In 1977, John Rook & Associates was named "Radio Consultant of the Year" at the Bobby Poe Convention. In 1994, Rook was voted by the readers of Radio & Records as "One of most Influential Programmers of the past 20 years". At the 1998 Radio & Records convention, Rook was honored as one of the "Radio's Legends." As a programming consultant, Rook shaped the sound of several dozen American radio stations. Aside from WCFL, notable stations consulted by Rook include Y-100 (WHYI-FM), Miami/Ft.
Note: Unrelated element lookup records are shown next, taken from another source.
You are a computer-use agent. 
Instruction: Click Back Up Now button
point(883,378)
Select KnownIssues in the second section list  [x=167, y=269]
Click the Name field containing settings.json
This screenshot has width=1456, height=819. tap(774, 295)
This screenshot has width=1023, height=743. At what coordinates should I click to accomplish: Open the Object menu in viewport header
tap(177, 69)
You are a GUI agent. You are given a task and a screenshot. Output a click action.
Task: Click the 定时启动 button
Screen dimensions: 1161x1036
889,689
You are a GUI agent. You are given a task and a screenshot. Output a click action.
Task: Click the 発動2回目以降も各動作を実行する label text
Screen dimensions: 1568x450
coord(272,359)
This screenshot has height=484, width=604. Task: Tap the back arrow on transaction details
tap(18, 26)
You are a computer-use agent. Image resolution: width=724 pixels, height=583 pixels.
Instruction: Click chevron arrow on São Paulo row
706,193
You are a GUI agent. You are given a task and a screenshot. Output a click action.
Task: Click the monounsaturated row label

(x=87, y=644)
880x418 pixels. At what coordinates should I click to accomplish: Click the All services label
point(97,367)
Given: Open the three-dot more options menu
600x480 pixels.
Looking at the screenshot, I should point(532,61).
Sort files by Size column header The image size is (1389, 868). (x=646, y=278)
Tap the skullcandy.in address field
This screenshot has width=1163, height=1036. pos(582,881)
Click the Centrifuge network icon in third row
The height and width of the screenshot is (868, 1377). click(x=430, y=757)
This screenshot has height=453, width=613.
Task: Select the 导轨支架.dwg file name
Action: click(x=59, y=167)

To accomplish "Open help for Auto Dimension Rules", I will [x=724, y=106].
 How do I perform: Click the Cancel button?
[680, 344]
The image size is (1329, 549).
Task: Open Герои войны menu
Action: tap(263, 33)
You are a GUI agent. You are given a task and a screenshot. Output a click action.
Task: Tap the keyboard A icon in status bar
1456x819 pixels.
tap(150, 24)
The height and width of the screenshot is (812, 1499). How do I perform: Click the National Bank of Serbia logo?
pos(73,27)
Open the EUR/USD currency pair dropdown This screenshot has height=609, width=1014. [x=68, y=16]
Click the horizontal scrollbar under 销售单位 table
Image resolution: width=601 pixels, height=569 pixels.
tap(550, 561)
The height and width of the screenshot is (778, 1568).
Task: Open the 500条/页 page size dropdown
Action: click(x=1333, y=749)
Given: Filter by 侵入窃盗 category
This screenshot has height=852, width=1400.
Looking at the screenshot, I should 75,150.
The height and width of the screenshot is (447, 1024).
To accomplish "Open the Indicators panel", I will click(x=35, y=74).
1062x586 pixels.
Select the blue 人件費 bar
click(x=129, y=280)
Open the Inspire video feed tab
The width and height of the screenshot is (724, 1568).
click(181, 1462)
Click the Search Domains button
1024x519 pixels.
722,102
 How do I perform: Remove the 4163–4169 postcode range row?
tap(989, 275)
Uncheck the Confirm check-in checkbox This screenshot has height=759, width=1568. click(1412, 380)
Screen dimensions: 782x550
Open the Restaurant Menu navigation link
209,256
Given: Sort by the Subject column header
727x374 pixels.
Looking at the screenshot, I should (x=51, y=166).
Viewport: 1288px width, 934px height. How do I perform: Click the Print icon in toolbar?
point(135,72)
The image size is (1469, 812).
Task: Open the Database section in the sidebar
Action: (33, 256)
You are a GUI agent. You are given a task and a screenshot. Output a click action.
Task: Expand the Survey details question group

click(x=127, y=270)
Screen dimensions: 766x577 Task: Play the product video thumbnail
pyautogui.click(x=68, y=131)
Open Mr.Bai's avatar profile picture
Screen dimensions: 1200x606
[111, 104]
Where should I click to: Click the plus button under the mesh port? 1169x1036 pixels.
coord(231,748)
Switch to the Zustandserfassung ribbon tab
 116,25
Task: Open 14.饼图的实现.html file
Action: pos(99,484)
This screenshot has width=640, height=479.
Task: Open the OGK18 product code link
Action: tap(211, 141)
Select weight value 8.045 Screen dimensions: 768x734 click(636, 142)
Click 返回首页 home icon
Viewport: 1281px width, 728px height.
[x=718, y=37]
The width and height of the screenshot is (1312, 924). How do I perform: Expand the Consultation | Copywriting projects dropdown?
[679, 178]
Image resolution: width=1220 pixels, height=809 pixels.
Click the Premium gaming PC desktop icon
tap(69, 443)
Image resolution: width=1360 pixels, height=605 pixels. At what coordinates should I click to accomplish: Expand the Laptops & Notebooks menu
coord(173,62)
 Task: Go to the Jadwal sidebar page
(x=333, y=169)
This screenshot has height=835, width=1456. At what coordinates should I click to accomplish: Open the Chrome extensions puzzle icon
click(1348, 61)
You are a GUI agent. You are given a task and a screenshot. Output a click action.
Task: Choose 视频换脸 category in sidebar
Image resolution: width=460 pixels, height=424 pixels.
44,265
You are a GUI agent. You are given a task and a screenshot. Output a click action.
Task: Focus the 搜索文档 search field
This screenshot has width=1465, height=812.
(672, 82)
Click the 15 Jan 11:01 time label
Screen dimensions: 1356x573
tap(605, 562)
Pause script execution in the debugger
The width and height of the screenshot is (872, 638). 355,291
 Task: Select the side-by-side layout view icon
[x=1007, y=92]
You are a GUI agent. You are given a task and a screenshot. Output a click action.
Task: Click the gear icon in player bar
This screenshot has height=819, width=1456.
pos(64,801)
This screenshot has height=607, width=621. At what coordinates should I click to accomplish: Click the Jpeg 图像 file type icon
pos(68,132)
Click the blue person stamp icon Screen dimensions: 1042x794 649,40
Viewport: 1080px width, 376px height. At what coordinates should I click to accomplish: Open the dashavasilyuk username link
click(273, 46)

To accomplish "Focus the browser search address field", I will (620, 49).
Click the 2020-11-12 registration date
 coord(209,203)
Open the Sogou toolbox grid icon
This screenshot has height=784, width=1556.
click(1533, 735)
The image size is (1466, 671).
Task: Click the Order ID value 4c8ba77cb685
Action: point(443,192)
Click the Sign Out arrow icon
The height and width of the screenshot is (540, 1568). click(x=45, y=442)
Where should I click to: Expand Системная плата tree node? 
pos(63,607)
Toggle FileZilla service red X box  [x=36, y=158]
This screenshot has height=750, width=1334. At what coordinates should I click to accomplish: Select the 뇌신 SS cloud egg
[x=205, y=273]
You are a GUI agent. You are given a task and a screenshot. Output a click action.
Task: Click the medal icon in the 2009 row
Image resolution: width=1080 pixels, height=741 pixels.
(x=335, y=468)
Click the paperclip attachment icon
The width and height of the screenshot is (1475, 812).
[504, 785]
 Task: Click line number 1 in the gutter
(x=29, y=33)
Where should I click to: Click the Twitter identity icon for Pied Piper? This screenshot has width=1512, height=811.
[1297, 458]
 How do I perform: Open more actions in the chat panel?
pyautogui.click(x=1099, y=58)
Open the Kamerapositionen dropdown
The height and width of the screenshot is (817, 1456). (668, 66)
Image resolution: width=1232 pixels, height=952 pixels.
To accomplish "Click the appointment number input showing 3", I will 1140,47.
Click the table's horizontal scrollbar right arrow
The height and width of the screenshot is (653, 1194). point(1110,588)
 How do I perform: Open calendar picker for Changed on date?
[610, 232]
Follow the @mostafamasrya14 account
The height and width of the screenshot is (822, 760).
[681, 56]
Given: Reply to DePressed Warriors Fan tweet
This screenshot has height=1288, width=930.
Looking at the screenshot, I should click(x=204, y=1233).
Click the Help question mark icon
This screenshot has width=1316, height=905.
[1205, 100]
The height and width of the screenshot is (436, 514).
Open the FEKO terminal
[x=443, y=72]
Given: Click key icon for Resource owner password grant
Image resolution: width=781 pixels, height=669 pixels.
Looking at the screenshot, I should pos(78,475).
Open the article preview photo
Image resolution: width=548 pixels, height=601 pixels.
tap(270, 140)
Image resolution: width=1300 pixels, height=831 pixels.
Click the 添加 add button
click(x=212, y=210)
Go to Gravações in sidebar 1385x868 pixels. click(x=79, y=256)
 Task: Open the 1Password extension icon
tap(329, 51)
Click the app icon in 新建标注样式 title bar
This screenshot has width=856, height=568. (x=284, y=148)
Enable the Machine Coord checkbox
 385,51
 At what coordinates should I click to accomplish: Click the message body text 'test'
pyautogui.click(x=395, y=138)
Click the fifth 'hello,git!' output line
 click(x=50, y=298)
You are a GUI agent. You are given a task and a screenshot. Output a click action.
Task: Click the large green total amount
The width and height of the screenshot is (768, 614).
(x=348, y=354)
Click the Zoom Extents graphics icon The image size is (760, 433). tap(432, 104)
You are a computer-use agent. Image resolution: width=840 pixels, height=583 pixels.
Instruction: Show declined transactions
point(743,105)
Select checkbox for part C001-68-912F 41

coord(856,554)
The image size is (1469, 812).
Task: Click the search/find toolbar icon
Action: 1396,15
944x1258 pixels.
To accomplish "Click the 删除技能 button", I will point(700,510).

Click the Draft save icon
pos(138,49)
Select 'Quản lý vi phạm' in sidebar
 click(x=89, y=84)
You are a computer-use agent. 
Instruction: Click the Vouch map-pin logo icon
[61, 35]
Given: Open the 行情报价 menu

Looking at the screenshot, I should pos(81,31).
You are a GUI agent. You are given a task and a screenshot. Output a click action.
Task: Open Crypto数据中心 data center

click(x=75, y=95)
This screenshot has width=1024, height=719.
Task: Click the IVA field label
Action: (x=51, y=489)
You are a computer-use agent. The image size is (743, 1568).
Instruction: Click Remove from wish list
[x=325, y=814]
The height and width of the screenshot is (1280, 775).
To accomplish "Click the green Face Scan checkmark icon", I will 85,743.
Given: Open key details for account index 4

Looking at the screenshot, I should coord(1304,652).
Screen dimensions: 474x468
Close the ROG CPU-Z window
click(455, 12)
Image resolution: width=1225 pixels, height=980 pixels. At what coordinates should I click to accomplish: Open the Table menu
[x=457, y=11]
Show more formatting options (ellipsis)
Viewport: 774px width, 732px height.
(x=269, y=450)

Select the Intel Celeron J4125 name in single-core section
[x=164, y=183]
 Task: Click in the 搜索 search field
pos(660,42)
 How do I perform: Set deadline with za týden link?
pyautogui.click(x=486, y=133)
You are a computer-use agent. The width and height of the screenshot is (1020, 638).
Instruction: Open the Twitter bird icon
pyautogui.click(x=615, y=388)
Lauderdale; WIFI, Philadelphia; KIMN, Denver; WGCL, Cleveland; WZGC (Z-93), Atlanta; KRBE, Houston; and WBAP, Dallas/Fort Worth.

==Station Owner & Activist==
In 1983, Rook and his partners purchased their first station, KCDA 103.1 in Coeur d’Alene, Idaho; adding KEYF 1050 AM in the Spokane, Washington metropolitan area in 1985. In 1986, Rook's group signed on an FM facility, KEYF-FM at 101.1 in the Spokane metro, and purchased two stations: KEYW-FM 98.3 in Pasco, Washington and KEYV-FM 93.1 in Las Vegas, Nevada. All the stations were sold by the early 1990s, except KCDA which Rook sold in 2000.

Recommended for a seat on the Federal Communications Commission in 1987, Rook was a vocal opponent of the FCC's deregulation efforts. He believed the consolidation of ownership allowed by changes in the FCC rules, would be detrimental to the industry. Through his experience with the ownership of his own radio group, he learned it could become impossible for an independent broadcaster to compete with a large group intent on financially breaking a competitor. He took his case to the justice department, which found him to have a strong anti-trust case, but suggested he fight the matter in civil court. He did so, winning his case and every appeal, until he no longer could afford to underwrite his legal costs.

==Hit Parade Hall of Fame==
In 2006, singer Pat Boone talked with Rook about his disappointment at not being included in the Rock and Roll Hall of Fame, even though he amassed five #1 records in the first two years Billboard magazine printed its Hot 100, with a total of 65 entries on that national chart in the 1950s and 1960s. Rook recognized that Boone's early records were responsible for introducing mass appeal audiences to several songs popularized by R&B performers, which were not played on mainstream radio, and was motivated to find another association for seminal artists like Boone, or the many big hit makers of the pop standards era such as Frank Sinatra, Frankie Laine, Jo Stafford, Joni James, Perry Como, Patti Page and Bing Crosby, performers who achieved their popularity in the period between big band music and rock and roll. With no viable alternative, he founded the "Hit Parade Hall of Fame", with the sole criterion being that an artist have at least two nationally charted top 10 songs from any genre as tallied in either Billboard or Cashbox.

Nominees were selected each year by a panel of professionals from the radio and records industry including former presidents of major American record labels such as Russ Regan, Barney Ales, Ron Alexenburg, Al Coury and Bob Fead; popular radio personalities Rick Dees, Scott Shannon, Larry Lujack, Red Robinson, Wink Martindale, George Klein and Rollye James; and broadcasting executives Erica Farber, Kent Burkhart, Ed Salamon, Jerry Osborne, John Gehron and Jim Long. After nominations were unveiled, the general public voted for their choices online. New nominees were unveiled during the second week of February with inductees named in the second week of January. Besides Boone, initial hit makers inducted in 2007 who had not been honored by other musical halls of fame included Paul Anka, Teresa Brewer, Chubby Checker, Jimmy Clanton, Perry Como, Bing Crosby, Doris Day, Connie Francis, Johnny Mathis, Patti Page, Johnnie Ray, Neil Sedaka, and Frank Sinatra. Though artists were nominated in 2015 & 2016, the Hall has not inducted any new members since 2014.

The website is now entirely in Turkish.